The greater equality achieved and still being fought for is the source of the perceived oppression coursing through “The Devil in His Youth” — and it’s the same equality and the same so-called subjugation that form the webbing that binds Trump’s followers. More than economics, a belief in an unjust reversal of power is what holds together the uneducated and the educated, the working poor and the wealthy, the southern and the Midwestern, who believe that in America’s “pure” state they are destined to be successful. Their fathers blessed them. They were promised adoration. When they say “America First”, they mean only themselves.

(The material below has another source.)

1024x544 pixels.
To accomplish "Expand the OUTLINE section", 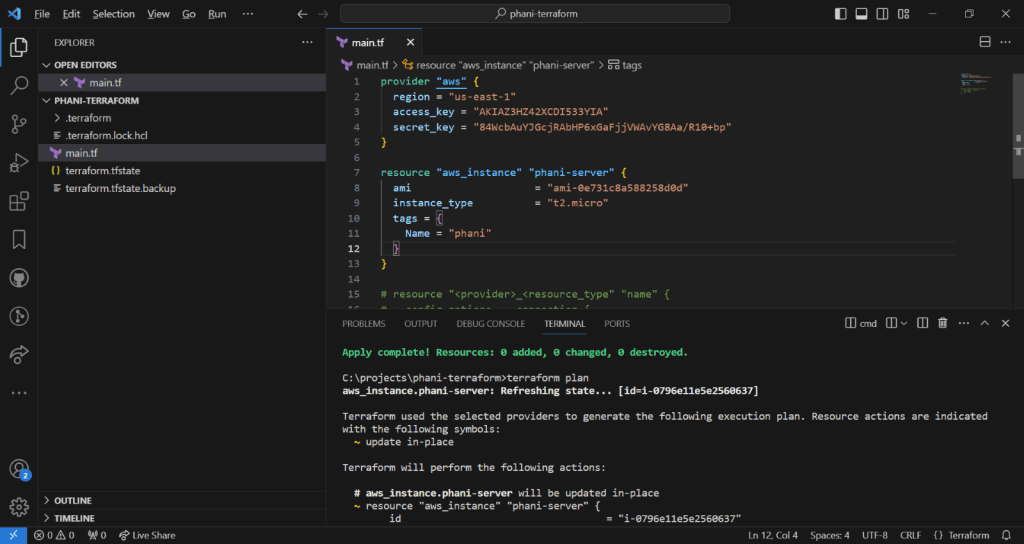I will (x=73, y=500).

But victims are supposed to be innocent, and so we’ve seen a parade of innocence, from the star-spangled get-ups at rallies where black women are pushed around to the claims that Trump is just “being himself”, as if that excuses his vitriol and pettiness. Although he trails behind him bankruptcies and lawsuits, he smirks and shrugs and does that “Whaddya gonna do?” face. This is the presumption of one’s own innocence that privilege often requires and cultivates.

Near the end of “The Devil in His Youth”, though, Casey has the kid say too much, and in doing so, complicates this whole picture I’ve painted. It’s that line, “I’ll corrupt them ’til they think the way I do!” I can’t stop replaying it. Does this little hell-boy think of himself as corrupt? What a secret he’s blurted! In an inversion of the purity I just described, the kid realizes that the goodness of the world has exposed the evil he used to get away with, what his privilege once allowed him to call “good” or, at the least, “innocent”.

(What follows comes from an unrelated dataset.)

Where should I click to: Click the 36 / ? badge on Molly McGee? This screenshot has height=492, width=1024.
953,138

Isn’t this what Donald Trump truly offers? Not a return to the gilded age of polite racism, sexism, and xenophobia, but the triumph of its inherent corruption, sharpened now, blatant and red-faced, without any pretense of goodness or innocence, only competition, power, and money?

If the familiarity with privilege turns equality into oppression, then what you hear in “The Devil in His Youth” is the sequel: the lashing out and the choking sense of abasement and victimization that some choose to live by. In the song’s final moments, you can hear that suffocation as the tension and pain sucks all of the air out of the room, out of Casey’s lungs.

It makes for a great song, a great performance, but it’s a miserable way to live.